# What you need to do:
Could you return the data below exactly as it appears?

# Data supplied:
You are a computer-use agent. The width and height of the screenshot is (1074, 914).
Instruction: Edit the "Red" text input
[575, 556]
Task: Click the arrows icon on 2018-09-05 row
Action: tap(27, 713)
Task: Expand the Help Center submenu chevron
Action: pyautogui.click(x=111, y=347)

# Written response:
You are a computer-use agent. The width and height of the screenshot is (1074, 914).
Instruction: Edit the "Red" text input
[575, 556]
Task: Click the arrows icon on 2018-09-05 row
Action: tap(27, 713)
Task: Expand the Help Center submenu chevron
Action: pyautogui.click(x=111, y=347)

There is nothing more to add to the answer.